## Tasks
1. Answer these from the text on driving in long tunnels:
(a) At normal driving speed, how often do the light sources give a blink of light?
(b) Which vehicles are not allowed to use some tunnels?
(c) What risk do slight curves close to the exit reduce?
2. Write out the part of the text on driving in long tunnels that runs from "Long tunnels can" up to and including "the road surface.", word for word.

## Quoted text
Driving in long tunnels with dim illumination and dark walls offer little to none visual stimulation. The repetitive and constant distance between light sources, which provide a blink of light per second in normal driving speed, contributes to the feeling of monotony. When a situation arises that requires a quick reaction the driver will need more reaction time than normal. International studies show that accidents caused by falling asleep behind the wheel are far greater in long tunnels. The structure of a tunnel also contributes to the monotony as there are few focal points. Diversity in visual stimulation is greatly reduced compared to the outside environment, and there is a lack of variation. This provokes a negative adaptation for the senses with a reduced awareness for the environment. This causes the drivers to adapt to the monotony and reduces their ability to react in appropriate manner. So, what to do to improve driving conditions? 30/07.
Statistics show that there are less accidents in road and highway tunnels than in open space roads. However, it does seem that danger is higher in tunnels because it depends on human error, like for any other accident on an open road, but also on the spilling of dangerous materials and the subsequent combustion process that may lead to a serious fire difficult to control. Besides, trucks carrying hazardous materials are not allowed to use some tunnels. Danger in tunnels is a concentration of human, technological and environmental factors while these factors are more diluted on open roads.
Many people dislike driving through tunnels, especially long tunnels. Road users may feel insecure or anxious because of the inability to turn around, darkness, poor air quality, feeling of claustrophobia, etc. Subsea tunnels add even more handicaps and give some road users unpleasant perception, like the sentiment of being trapped or water leakage and flooding risks, to the point that they refuse to drive through them and prefer another route, even if it is a long way around. Others will drive through the tunnels, despite their fear, because an alternative route or transport means is too time-consuming or too expensive or because they can cope with their anxiety.
Long tunnels can be designed with slight curves to reduce the feeling of monotony. Also, slight curves close to the exit will reduce the risk of getting blinded by the outside sunshine.
White walls or road surfacing can make the tunnel brighter. But brightness all over (walls, roadway and ceiling) does not give good visual guidance and comfort. There should be good contrast between the colour of the walls and the road surface.

## Listed records
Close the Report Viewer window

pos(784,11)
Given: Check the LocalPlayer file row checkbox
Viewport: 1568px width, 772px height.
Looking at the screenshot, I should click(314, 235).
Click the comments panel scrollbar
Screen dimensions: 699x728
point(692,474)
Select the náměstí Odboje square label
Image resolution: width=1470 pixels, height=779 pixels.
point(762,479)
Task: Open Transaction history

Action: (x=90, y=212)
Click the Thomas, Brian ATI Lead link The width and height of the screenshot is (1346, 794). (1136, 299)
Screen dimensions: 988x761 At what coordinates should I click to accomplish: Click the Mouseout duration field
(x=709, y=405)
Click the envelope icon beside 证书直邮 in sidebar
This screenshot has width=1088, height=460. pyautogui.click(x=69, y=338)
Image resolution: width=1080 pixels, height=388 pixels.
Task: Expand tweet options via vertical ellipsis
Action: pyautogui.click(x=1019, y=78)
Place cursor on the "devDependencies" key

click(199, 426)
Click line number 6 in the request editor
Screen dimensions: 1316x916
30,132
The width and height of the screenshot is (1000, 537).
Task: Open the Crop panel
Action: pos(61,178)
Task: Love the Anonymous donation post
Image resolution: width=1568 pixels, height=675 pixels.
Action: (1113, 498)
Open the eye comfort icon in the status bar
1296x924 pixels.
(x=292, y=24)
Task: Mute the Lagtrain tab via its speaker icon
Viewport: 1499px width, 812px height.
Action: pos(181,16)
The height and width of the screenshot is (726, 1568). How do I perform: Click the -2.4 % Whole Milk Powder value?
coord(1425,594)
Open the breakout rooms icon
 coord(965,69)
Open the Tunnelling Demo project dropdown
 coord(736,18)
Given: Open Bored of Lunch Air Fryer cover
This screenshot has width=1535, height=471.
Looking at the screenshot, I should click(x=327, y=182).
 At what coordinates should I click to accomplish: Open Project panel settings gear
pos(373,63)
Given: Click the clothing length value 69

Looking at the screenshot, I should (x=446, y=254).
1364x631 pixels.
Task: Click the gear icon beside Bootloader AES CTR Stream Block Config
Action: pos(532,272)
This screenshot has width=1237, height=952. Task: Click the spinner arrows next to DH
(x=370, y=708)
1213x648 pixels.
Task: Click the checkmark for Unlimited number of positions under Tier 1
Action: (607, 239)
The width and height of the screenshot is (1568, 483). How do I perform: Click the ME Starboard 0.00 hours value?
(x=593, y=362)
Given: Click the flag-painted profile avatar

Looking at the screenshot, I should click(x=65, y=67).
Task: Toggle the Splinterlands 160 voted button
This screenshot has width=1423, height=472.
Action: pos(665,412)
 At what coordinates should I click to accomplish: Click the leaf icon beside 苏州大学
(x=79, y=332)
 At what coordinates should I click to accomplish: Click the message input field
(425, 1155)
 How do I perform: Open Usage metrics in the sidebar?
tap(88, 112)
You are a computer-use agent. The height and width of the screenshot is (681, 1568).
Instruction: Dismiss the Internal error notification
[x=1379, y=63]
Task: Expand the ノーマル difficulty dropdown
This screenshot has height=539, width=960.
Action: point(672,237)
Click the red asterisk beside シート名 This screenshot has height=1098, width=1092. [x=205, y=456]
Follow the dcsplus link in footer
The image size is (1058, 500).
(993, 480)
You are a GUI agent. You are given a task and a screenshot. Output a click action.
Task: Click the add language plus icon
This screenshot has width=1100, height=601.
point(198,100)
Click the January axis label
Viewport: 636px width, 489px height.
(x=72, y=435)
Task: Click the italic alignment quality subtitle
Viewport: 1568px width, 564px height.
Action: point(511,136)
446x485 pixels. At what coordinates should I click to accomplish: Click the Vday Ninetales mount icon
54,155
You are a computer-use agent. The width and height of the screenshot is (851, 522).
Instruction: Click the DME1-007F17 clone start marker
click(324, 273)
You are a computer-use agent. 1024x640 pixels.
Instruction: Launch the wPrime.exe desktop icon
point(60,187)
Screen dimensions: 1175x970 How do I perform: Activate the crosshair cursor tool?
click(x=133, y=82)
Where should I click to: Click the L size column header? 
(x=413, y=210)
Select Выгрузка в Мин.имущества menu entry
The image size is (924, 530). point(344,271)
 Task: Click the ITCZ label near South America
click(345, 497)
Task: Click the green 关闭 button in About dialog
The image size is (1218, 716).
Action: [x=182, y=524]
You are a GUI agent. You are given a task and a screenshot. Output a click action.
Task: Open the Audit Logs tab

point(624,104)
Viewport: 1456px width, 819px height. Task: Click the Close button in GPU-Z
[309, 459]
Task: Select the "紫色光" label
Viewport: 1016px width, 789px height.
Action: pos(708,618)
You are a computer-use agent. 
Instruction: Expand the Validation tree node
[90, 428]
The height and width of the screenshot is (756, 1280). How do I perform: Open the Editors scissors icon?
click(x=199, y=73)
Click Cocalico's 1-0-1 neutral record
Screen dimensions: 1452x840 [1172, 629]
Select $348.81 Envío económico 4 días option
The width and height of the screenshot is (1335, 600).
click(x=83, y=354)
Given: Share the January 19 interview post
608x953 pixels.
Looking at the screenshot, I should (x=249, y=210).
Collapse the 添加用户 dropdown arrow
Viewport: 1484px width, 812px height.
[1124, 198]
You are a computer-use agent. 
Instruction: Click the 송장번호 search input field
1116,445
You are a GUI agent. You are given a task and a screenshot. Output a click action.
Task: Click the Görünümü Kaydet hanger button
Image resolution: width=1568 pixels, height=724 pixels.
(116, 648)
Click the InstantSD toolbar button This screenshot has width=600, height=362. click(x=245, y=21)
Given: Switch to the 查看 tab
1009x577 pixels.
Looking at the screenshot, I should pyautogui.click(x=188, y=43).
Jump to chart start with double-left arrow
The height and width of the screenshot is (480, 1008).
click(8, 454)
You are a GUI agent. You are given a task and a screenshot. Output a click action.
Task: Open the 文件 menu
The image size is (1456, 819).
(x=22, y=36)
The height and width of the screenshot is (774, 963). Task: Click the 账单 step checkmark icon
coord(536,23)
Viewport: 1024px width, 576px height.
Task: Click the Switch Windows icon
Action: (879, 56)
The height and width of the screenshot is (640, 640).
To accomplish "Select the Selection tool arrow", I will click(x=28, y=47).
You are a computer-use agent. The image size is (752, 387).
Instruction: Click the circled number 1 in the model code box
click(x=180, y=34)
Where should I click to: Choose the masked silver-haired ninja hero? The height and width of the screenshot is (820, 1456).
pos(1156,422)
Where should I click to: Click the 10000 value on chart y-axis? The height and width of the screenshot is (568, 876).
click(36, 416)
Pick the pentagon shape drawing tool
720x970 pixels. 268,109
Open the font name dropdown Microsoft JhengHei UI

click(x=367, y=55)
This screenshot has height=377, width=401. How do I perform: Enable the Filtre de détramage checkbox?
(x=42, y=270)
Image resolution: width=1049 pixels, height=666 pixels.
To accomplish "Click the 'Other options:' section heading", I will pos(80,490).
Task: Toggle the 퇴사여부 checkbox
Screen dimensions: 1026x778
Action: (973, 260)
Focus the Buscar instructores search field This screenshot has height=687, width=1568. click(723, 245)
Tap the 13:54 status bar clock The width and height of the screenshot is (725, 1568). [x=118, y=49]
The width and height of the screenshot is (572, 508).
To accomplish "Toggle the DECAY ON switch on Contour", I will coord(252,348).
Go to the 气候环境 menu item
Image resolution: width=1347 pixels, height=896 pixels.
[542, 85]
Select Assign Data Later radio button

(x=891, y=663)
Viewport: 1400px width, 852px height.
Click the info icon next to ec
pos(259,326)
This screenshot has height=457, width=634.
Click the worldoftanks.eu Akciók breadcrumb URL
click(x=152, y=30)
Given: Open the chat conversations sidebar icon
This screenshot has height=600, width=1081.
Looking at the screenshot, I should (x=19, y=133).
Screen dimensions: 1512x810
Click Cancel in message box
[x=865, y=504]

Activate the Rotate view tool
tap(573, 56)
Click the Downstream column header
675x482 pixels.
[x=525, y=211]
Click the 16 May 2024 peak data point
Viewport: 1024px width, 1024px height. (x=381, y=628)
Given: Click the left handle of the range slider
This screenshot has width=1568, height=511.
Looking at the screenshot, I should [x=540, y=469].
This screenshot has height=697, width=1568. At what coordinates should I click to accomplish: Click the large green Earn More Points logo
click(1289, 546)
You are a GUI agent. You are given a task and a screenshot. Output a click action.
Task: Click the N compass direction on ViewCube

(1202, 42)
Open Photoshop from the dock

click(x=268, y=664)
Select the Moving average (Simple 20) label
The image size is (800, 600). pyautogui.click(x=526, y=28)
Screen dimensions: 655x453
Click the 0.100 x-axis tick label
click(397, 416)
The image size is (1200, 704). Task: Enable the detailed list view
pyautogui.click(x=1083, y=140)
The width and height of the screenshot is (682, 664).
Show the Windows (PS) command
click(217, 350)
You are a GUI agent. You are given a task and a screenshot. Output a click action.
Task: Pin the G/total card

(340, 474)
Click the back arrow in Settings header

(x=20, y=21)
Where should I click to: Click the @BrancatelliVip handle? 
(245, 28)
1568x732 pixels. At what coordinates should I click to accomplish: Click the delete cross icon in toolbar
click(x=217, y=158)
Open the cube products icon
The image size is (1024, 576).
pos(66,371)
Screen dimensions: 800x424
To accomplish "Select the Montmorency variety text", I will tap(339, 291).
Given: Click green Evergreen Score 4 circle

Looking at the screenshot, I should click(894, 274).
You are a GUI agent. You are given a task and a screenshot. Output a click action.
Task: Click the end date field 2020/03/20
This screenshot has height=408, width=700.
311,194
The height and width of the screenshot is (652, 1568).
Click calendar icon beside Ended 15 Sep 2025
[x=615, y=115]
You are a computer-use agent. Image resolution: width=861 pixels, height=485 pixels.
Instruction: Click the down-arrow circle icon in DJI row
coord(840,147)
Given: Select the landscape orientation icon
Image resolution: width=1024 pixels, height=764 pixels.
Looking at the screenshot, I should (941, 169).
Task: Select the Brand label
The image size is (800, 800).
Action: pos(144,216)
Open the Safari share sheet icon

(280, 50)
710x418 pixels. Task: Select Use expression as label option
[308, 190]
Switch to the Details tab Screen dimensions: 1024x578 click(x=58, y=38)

## Exercise solutions
1.
(a) One blink of light per second.
(b) Trucks carrying hazardous materials.
(c) The risk of getting blinded by the outside sunshine.

2.
Long tunnels can be designed with slight curves to reduce the feeling of monotony. Also, slight curves close to the exit will reduce the risk of getting blinded by the outside sunshine.
White walls or road surfacing can make the tunnel brighter. But brightness all over (walls, roadway and ceiling) does not give good visual guidance and comfort. There should be good contrast between the colour of the walls and the road surface.